Sesampainya di kelas Bahasa, ia langsung menuju kursi kosong –yang juga merupakan tempat favoritnya- di ujung kiri depan kelas. Ia menaruh segala bawaannya dan duduk dengan santai. Tak lama berselang, datanglah seorang laki-laki dengan tubuh tinggi ditambah dengan poninya yang dapat membuat gadis-gadis menjerit melihatnya. Itulah Ben, Bernard Scithman. Entah ada angin lalu apa, ia langsung menatap –dengan tatapan kepercayaan- kursi dibelakang Hana dan tersenyum ketika melewatinya. “Hai~” kata sapaan sederhana yang langsung membuat Hana memalingkan wajahnya.

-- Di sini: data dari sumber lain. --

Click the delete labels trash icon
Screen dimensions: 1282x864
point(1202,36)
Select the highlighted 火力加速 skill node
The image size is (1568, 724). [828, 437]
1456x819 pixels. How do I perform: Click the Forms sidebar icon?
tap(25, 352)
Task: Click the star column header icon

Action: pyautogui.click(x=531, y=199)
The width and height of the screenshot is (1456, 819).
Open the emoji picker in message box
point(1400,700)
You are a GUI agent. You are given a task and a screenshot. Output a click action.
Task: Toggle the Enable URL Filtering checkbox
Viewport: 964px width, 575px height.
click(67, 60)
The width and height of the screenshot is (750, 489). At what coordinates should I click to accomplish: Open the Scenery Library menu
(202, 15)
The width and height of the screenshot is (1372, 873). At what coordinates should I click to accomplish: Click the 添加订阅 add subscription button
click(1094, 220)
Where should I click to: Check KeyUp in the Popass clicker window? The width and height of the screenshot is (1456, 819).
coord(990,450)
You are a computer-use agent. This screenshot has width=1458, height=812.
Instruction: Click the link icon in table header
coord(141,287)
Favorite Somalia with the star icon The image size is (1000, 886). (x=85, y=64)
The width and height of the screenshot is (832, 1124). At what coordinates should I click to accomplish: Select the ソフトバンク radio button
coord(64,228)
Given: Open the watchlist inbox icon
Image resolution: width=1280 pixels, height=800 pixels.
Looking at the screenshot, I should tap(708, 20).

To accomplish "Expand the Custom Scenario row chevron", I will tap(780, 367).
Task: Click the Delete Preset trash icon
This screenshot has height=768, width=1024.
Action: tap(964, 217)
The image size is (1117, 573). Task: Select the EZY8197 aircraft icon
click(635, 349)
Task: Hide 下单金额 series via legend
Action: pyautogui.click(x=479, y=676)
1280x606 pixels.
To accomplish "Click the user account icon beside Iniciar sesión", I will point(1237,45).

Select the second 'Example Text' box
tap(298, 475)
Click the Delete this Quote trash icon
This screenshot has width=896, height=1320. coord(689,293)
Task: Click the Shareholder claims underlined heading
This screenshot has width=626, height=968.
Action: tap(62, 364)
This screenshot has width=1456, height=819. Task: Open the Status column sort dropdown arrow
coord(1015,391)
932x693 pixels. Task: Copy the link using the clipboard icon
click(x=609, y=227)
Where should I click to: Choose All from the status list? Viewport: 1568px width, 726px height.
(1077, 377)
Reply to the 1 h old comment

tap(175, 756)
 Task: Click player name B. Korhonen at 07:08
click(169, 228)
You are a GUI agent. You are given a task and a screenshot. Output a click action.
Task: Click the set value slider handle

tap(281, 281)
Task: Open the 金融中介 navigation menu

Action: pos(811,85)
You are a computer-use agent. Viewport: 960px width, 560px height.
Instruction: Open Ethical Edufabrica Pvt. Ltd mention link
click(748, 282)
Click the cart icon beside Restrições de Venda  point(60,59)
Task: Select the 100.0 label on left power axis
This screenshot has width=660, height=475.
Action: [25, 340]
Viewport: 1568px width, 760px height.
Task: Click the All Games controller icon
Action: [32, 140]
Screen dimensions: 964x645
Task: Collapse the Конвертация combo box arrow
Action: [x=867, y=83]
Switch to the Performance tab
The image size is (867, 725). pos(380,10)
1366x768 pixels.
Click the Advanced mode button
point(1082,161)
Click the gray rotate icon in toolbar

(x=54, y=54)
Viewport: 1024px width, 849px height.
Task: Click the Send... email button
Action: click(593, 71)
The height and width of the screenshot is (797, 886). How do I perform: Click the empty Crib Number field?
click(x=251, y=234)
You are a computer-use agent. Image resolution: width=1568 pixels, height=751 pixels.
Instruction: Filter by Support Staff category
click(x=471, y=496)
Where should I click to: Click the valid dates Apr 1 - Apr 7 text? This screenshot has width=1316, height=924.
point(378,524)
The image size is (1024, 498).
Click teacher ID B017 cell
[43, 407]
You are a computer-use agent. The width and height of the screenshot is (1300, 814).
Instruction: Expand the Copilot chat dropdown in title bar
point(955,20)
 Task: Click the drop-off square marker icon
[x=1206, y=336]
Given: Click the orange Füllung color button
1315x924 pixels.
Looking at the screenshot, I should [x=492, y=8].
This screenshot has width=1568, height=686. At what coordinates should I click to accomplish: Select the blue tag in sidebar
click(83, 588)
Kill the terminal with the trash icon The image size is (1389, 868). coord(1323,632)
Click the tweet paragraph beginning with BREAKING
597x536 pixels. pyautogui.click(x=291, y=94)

                “Kenapa?” Hana mendongak menatap enggan lelaki disampingnya.
                “Sombong sekali kau ini! Bukannya membalas, malah bertanya” Ben seolah-olah memasang wajah menyedihkan.
                Hana mendecak. Pandangan tajamnya hanya tertuju pada Ben.  “Oke, hai!!” Hana menjawab dengan nada yang sedikit dinaikkan.
                Mrs. Crist masuk kedalam kelas yang membuat perdebatan kecil itu berhenti. Seluruh siswa mulai memperhatikan materi yang disampaikan. Iyah –teman satu kamar Hana di asrama- masuk dengan wajah yang dilumuri keringat. “Maaf bu, saya terlambat” sambil memegang lututnya lemas.
                Mrs. Crist menjawab “Sudah cepat masuk. Kamu ini seperti yang tak biasa saja”. Disusul tudingan Mrs. Crist menuju kursi kosong dipojokan kelas.
                ###
“Jus alpukat satu!”
                Sudah rutinitas Hana duduk di kantin pada jam istirahat hanya dengan ditemani buku-buku dan sebuah MP3 yang selalu setia bertengger di telinganya. Ia masih memikirkan tentang sapaan dari Ben di kelas tadi. Serumit rumus-rumus kimia, tetap tak dapat ditemukan hasilnya. Ia kebingungan stadium dua. Tak biasanya ia disapa oleh laki-laki semacam Ben, bahkan tak pernah. Itu adalah sapaan pertama dalam sejarah sekelas bersama Ben. Ada apa dibalik kejadin tadi?, hatinya meramal.